From the beginning of this research, the approach has been modular. This enables each team to build upon the other’s efforts. The chemists piece molecular parts together and improve the chemistry, while the biologists continually study how the current structure is working in terms of such characteristics as specificity and cell targeting.
“This is what really sets our research apart from what you see going on at medical schools,” Winkel says. “Rather than trial and error of what works and what doesn’t, we are much more methodical so we can understand the mechanism and why things work or don’t work.”
The Brewer and Winkel research effort is a classic example of the way the process of university research benefits students, as well as researchers. Brewer estimates that more than 50 students have been involved in the research over the past 13 years, from summer high-school interns and undergraduates, all the way to postdoctoral fellows.
“This project has been the single best recruiting tool I’ve ever had,” Brewer says. “I’ve never had to go looking for students to work on this project. They just come to me.”
Not only do the students gain valuable research experience, but they also learn to conduct experiments across the two disciplines. Students work in directed teams. Graduate students train undergraduates and vice versa.

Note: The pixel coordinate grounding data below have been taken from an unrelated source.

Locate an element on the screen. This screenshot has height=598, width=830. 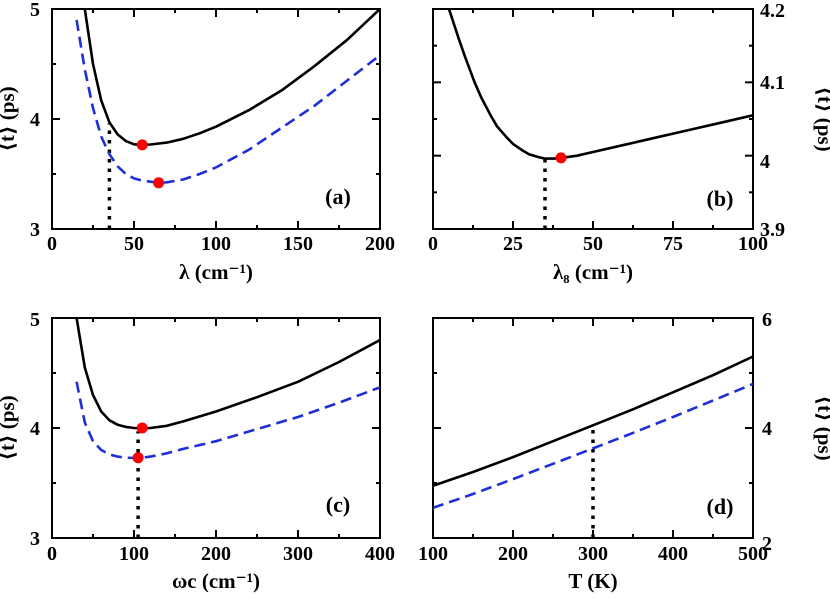
panel-a-ytick-0: 3 is located at coordinates (35, 230). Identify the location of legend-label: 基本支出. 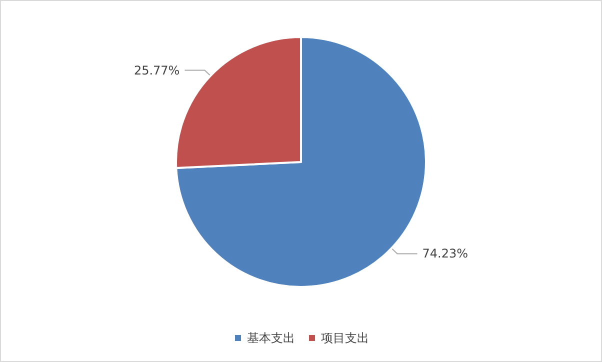
(271, 338).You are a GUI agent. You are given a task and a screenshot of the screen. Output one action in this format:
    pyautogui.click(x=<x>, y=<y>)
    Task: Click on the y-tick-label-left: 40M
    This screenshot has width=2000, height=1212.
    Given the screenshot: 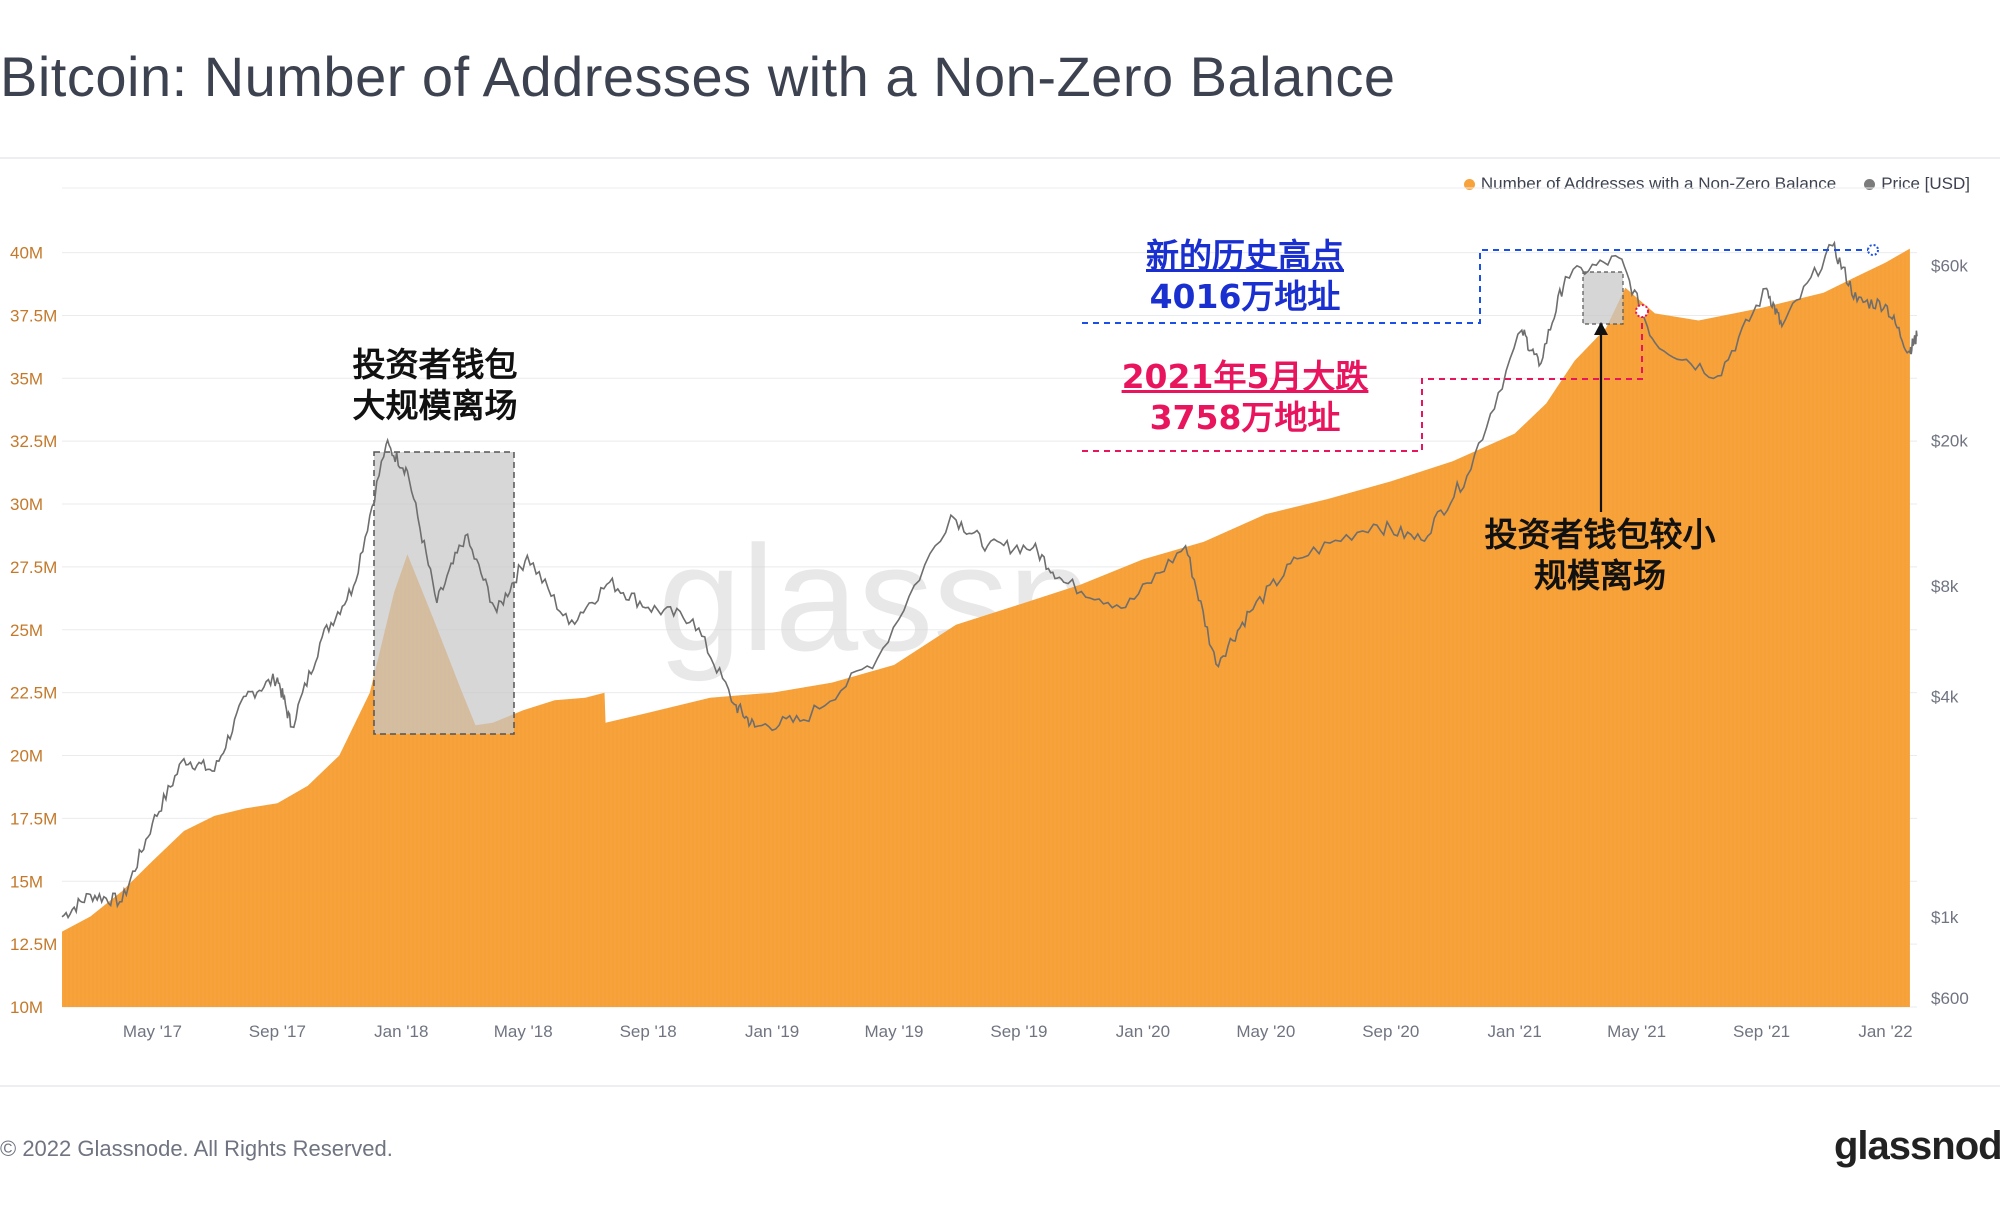 What is the action you would take?
    pyautogui.click(x=26, y=254)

“It’s a very team-oriented approach,” Winkel says. “They learn to work with others outside their discipline. They learn valuable communication skills as well as develop a deeper appreciation for their area of science and other scientific disciplines.”
“It’s changed how a lot of students feel about science,” Brewer says. “The project has really been a success in motivating individuals to be successful in science and get their degrees.”
Most students have co-authored papers and presented at scientific conferences based on their research experiences.
“With the student involvement, the project has really taken on a life of its own,” Winkel says. “They bring their own ideas and their own talents. They’re the ones who make valuable mistakes that lead us in new directions.”
Milkevitch, the project’s original student researcher, completed his doctoral degree in chemistry at Virginia Tech in 2000 and is a research associate at the University of Pennsylvania School of Medicine, Department of Radiology, where his work encompasses in-vivo and in-vitro monitoring of anticancer differentiation therapy on prostate cancer using NMR.
“The benefits of working on research in both the biology and chemistry departments simultaneously was that I acquired a unique skill set that is most suitable for my present field,” Milkevitch says. “The chemistry degree gave me strong background in structure and behavior of chemical compounds, while my biology work gave me experience and knowledge on how these chemical compounds interact in a biological context.”